--- START Task data ---

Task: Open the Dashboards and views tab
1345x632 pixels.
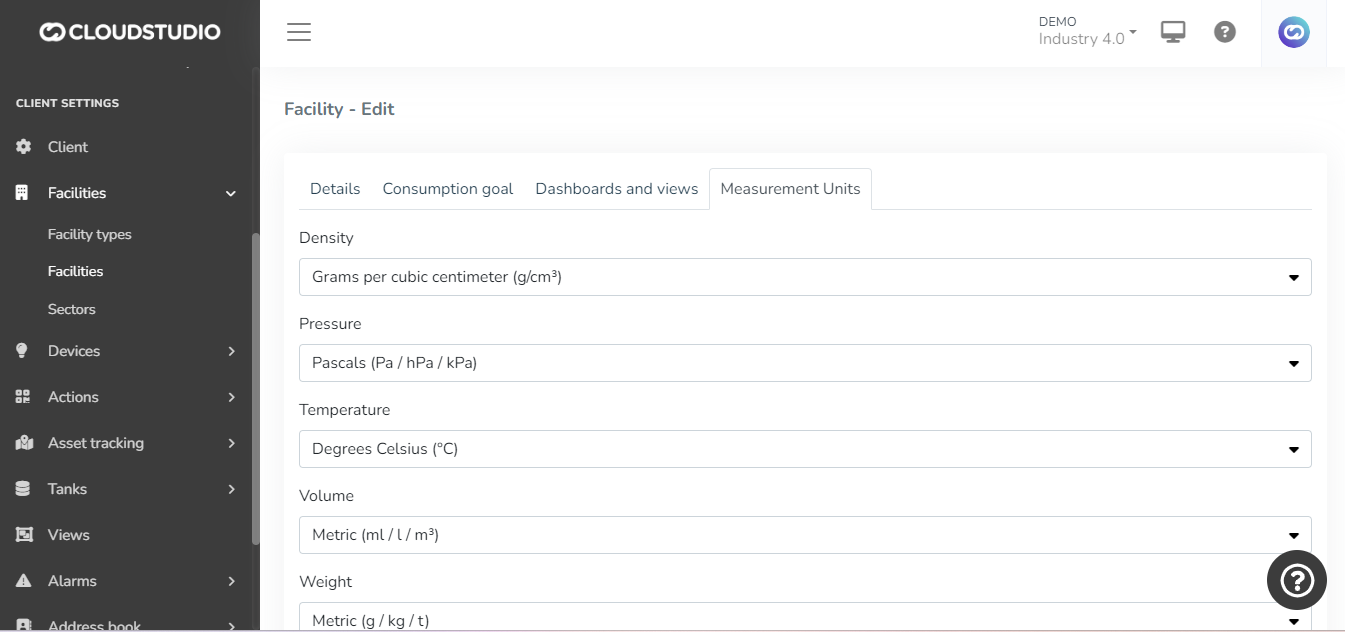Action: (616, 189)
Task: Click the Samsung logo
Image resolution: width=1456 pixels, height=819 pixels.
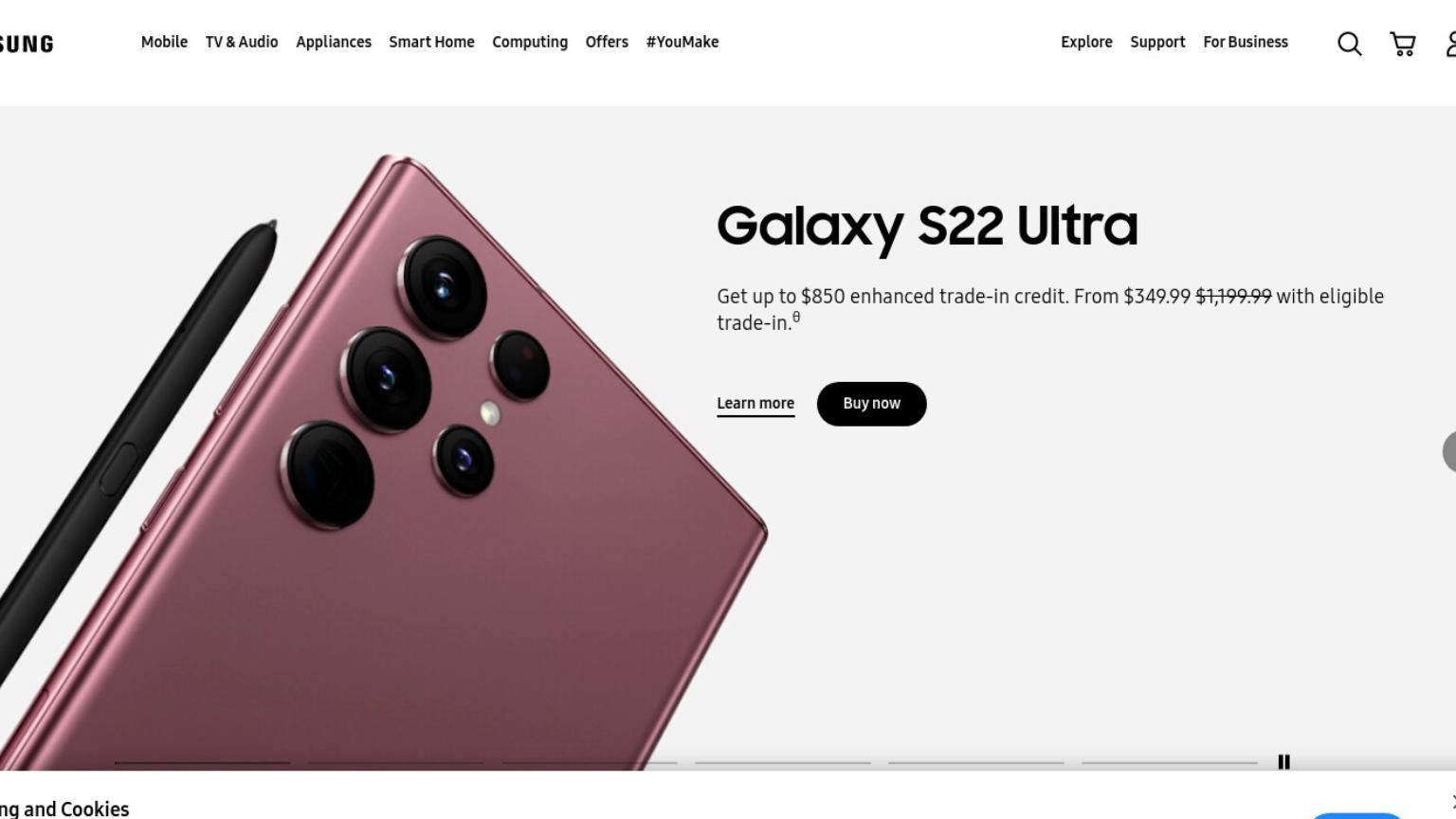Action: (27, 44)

--- END Task data ---
--- START Task data ---

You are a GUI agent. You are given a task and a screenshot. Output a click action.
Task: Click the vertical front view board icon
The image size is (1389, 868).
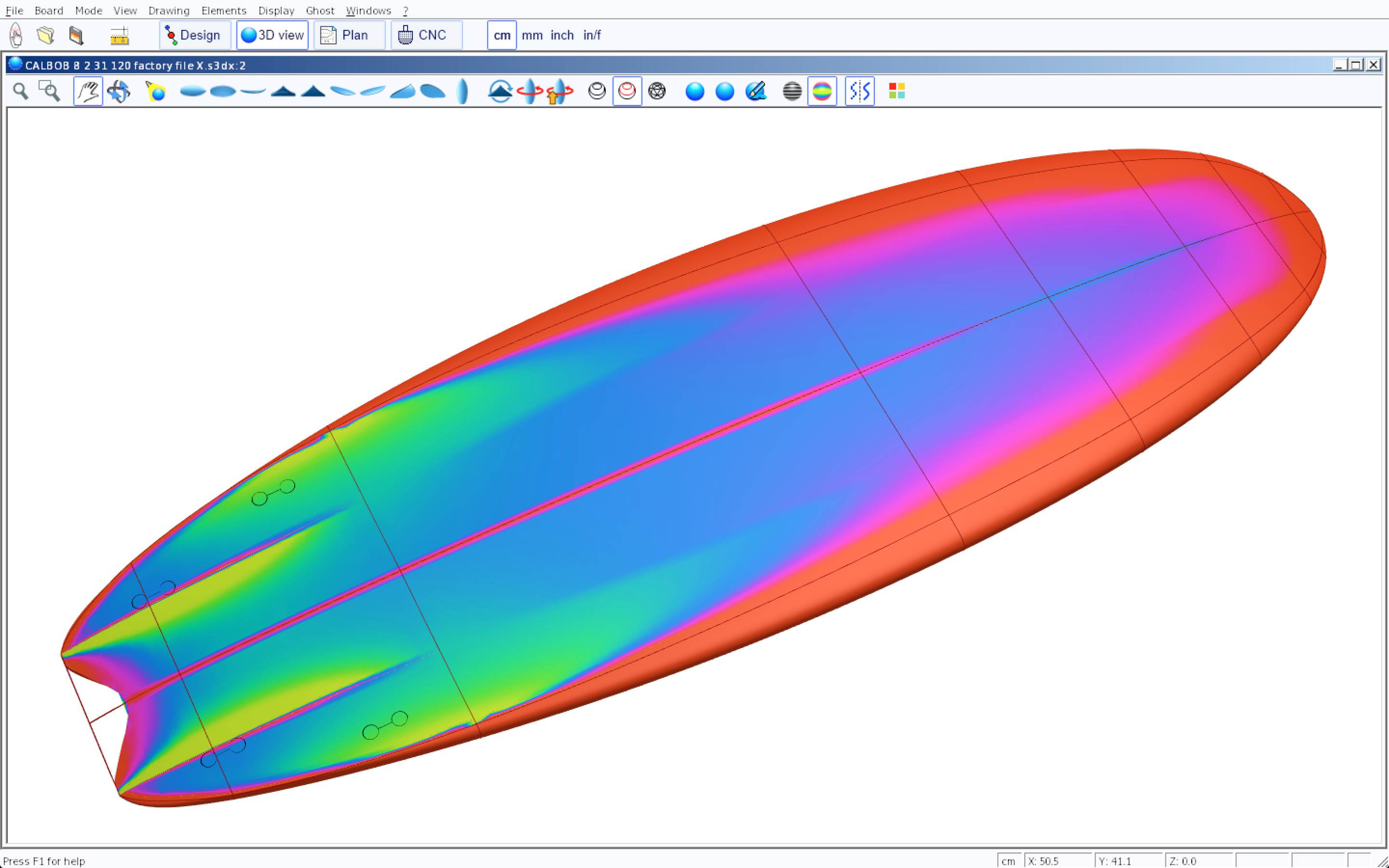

--- END Task data ---
--- START Task data ---

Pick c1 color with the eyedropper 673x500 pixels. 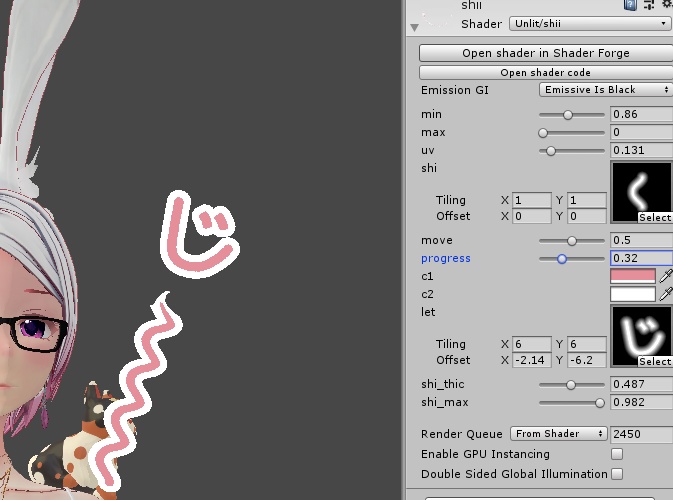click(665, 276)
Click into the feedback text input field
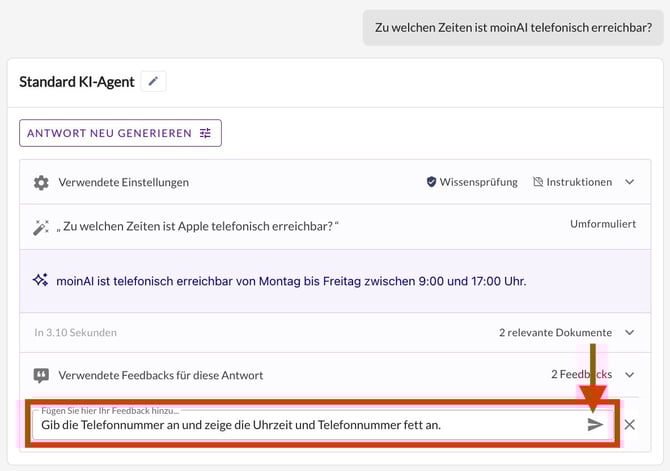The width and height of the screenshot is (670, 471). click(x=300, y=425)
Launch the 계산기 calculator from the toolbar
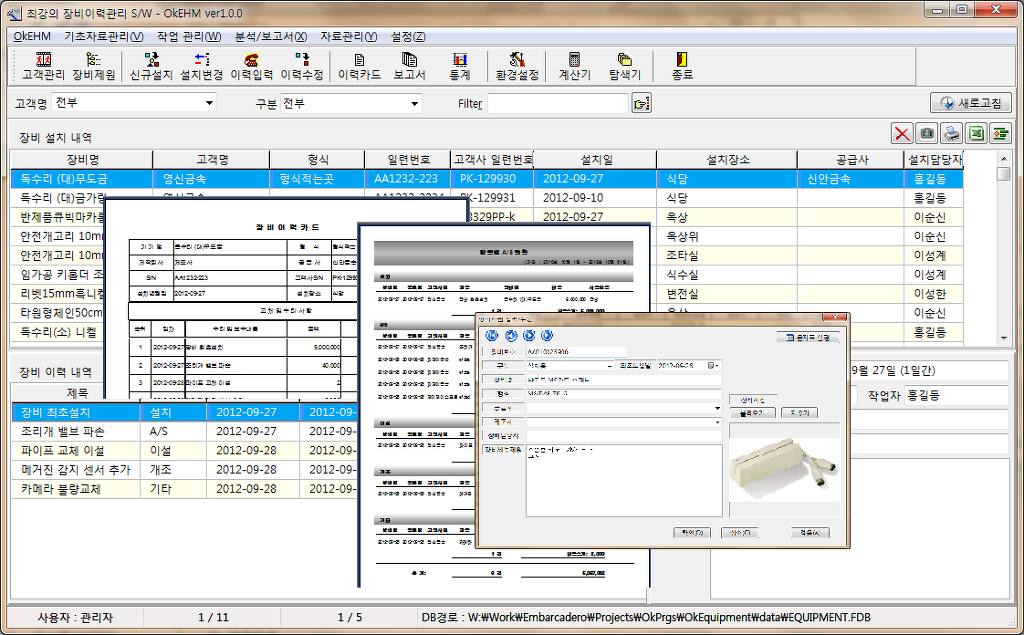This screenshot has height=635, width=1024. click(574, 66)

--- END Task data ---

Stated task :: Write everything in the data above, from the line containing "Click into the feedback text input field" down to the line containing "This screenshot has", as a JSON list of strings, one string per line, with blank lines left out. Leave the pictures out.

Answer to the problem ::
[
  "Click into the feedback text input field",
  "The width and height of the screenshot is (670, 471). click(x=300, y=425)",
  "Launch the 계산기 calculator from the toolbar",
  "This screenshot has height=635, width=1024. click(574, 66)"
]